O barulho continuou, passos seguidos de passos, reverberando mais alto com a proximidade. Subitamente, foi possível observar rostos despontando através da entrada do templo. Como mastros de navios ao longe no mar iam primeiro aparecendo, assim foram surgindo estes rostos conforme escalavam os degraus. Um esgar de desgosto riscou o rosto de Yarid, e profunda apreensão deitou sobre o de Palen.

Os rostos que subiam as escadas eram de touros, sobre ombros fortes e musculosos masculinos. Minotauros. Trajando elmos, lanças e armaduras: legionários do exército taurino, possivelmente vindos da capital Tapista. Será que ousariam adentrar um templo sagrado? Não podia arriscar. Yarid aproximou as mãos da boca, deixando as mangas longas de seda caírem até seus cotovelos. Rapidamente, rogou uma prece curta e, em seus dedos, uma flecha de raios se formou. Manuseando com destreza o raio flechado, retesou a corda do arco e se preparou. Bastava soltar o punho e uma torrente de raios atingiria aquele batalhão taurino que se aproximava.

Contudo, aquietou-se. Um outro rosto vinha surgindo em meio aos legionários., a qual retesou no arco em punhos. Agudo, discreto e belo. Seus olhos dilataram, suas mãos baixaram o arco. Era uma jovem...humana? Era difícil identificar com exatidão, pois trajava um conjunto de trapos cobrindo quase completamente o corpo. A procissão de legionários prostrou-se de pé, do lado de fora do templo. A elfa permaneceu no meio, sorrindo.

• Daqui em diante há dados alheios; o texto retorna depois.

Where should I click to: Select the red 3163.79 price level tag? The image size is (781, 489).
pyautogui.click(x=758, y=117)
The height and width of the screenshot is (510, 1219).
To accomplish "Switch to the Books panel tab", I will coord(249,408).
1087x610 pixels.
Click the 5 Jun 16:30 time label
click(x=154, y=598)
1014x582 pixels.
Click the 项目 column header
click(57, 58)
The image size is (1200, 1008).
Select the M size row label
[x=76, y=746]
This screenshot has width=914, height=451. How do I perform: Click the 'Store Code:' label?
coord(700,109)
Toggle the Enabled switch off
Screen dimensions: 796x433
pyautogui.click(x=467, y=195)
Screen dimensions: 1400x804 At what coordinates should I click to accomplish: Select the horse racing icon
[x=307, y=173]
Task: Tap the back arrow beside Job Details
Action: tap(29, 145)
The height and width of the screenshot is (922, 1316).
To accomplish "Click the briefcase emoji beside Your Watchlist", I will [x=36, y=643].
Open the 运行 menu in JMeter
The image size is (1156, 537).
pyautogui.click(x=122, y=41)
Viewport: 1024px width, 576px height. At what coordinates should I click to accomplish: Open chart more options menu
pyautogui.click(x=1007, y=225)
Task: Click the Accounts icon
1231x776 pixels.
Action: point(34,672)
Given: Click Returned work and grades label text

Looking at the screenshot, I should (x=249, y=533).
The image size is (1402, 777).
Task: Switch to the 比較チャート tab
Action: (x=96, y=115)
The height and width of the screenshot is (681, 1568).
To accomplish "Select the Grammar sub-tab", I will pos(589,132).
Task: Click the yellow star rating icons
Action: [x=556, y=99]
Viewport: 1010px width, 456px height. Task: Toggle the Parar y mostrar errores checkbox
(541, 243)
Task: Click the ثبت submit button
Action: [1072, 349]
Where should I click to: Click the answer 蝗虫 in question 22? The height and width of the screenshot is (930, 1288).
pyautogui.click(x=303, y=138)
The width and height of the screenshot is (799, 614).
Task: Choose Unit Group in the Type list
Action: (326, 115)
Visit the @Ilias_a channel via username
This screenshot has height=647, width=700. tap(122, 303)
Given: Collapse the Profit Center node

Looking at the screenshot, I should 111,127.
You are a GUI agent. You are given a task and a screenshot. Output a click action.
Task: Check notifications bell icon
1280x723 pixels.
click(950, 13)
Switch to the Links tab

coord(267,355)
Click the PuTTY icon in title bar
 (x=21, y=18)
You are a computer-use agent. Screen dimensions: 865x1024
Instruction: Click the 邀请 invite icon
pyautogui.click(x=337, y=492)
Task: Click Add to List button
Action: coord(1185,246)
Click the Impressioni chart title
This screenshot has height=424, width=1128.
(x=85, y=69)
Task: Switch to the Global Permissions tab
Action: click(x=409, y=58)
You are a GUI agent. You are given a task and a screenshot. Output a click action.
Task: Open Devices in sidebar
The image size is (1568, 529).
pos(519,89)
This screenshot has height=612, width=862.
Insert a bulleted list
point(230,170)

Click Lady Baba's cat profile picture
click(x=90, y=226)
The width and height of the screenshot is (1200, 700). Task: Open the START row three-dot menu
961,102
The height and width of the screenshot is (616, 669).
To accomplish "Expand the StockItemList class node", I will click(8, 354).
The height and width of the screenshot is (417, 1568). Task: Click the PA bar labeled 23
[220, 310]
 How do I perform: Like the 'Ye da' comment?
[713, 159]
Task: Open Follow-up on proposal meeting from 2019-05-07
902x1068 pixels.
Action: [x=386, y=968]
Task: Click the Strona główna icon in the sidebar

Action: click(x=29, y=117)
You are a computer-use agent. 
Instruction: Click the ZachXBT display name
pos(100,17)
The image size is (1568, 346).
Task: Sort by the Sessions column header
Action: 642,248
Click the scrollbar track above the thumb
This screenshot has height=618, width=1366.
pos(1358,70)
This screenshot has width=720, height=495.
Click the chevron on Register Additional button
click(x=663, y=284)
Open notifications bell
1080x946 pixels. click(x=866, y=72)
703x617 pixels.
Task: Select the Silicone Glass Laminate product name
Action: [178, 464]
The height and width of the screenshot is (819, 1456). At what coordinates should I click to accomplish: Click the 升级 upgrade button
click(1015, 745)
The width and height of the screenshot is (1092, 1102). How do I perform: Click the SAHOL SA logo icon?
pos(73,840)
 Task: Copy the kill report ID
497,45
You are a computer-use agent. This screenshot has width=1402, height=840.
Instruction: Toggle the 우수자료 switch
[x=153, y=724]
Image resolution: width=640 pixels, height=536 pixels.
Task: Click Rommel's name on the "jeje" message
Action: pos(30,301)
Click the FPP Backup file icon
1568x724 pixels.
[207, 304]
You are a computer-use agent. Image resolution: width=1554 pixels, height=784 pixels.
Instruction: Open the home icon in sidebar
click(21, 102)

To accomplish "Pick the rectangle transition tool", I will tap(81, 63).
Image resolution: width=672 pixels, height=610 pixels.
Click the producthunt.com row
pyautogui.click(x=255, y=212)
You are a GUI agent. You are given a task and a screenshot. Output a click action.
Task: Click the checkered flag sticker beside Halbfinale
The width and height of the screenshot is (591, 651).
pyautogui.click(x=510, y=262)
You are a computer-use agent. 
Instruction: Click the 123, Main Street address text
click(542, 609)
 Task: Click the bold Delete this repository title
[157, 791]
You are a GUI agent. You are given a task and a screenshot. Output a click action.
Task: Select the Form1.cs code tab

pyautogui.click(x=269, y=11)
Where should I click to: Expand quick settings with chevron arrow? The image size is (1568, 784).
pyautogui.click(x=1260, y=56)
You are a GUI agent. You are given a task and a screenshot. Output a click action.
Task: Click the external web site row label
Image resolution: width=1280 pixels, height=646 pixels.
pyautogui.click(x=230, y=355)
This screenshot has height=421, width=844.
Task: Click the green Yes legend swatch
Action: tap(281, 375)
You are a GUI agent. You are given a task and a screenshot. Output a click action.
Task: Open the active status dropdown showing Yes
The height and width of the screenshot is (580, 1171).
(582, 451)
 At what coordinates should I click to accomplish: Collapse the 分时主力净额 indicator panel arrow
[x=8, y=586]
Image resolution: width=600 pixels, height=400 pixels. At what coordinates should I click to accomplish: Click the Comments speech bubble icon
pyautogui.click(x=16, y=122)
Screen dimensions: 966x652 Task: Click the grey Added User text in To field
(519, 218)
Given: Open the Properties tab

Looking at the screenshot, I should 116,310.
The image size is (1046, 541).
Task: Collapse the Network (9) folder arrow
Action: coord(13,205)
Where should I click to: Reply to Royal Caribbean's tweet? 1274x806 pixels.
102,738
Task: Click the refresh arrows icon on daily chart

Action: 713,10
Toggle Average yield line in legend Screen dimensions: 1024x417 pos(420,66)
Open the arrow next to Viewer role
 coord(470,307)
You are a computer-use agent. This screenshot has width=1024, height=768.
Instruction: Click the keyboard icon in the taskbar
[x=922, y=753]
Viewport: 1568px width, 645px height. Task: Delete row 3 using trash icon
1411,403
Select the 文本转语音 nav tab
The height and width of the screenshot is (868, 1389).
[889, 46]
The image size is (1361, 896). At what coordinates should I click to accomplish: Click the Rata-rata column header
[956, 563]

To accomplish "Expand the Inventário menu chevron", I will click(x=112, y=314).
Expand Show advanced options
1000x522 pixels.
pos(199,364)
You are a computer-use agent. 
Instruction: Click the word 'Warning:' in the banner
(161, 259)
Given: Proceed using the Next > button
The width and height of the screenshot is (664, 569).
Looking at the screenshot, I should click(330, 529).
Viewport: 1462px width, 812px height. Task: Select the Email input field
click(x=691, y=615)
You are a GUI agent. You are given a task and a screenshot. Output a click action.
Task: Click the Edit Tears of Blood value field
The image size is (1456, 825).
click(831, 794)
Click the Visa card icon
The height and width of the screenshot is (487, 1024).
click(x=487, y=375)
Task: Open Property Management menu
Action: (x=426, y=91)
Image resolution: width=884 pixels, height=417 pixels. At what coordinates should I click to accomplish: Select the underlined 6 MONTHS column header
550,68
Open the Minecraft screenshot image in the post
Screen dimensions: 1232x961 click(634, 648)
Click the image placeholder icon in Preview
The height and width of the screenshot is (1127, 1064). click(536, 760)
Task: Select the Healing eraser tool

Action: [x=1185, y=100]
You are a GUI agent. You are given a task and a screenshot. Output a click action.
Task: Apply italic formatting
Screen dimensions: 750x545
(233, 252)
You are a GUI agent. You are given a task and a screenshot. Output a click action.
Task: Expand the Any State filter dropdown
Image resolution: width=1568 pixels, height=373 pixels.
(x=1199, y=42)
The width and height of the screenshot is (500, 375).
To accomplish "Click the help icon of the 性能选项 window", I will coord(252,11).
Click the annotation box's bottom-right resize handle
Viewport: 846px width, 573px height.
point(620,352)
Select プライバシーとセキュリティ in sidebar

"Este é um templo somente para elfos!", Yarid gritou, com o arco baixado, mas carregando ainda nos dedos a flecha elétrica, "peço que se retirem pacificamente". Seu olhar fixou-se na jovem, procurando alguma resposta.

"Pois que não haja mal entendidos", respondeu – sua voz era melodiosa, e clara, e cadenciada. Então, tirou o rosto do capuz de trapos e revelou as orelhas élficas longas, finas e recurvas, "venho ao templo da deusa em subserviência atenta".

Como assim? Aquelas palavras formaram um dístico – essa elfa era realmente uma seguidora de Glórienn. Yarid arregalou mais ainda os olhos. Virou o rosto rapidamente, encarando Palen, e viu que ele também encontrava-se profundamente intrigado com aquilo. Era tão...estranho, tudo aquilo.

Uma elfa entre legionários do exército minotauro, caminhando escoltada nos inícios da noite? E ainda mais, que tipo de roupagem era aquela? Ela não se mostrava como alguém da nobreza, que poderia ter recursos para contratar tal sorte de escolta. Aquelas roupas eram trapos, robes que mais lembravam um amontoado de panos velhos e sujos. Seu rosto quase totalmente ocultado por um capuz de péssima costura, só agora revelado, mostrava cabelos pálidos e fracos e feios, como os de Palen, presos e amarrados atrás da cabeça. Diante de tamanho horror, mesmo as roupas de folha e conchas de Palen eram dignas de um rei!

E tilintando no pescoço havia um colar...de correntes? Yarid não compreendia, não entendia o que se passava e, sinceramente, não estava a fim de lidar com alguém envolvido com minotauros, mesmo sendo uma elfa.

"Digo perdão para você, que viajou até as portas da glória", disse, formalmente, "mas este é um templo do sangue antigo de Lenórienn, das práticas nobres e arcaicas. Não só apenas elfos podem aqui pisar", Yarid olhou friamente para os enormes legionários, "como também respeitamos os horários sagrados. Após a chegada da noite, todos de fé devem retornar à fortaleza de seus lares e ao refúgio das canções, enquanto cabe aos sacerdotes continuarem a vigília".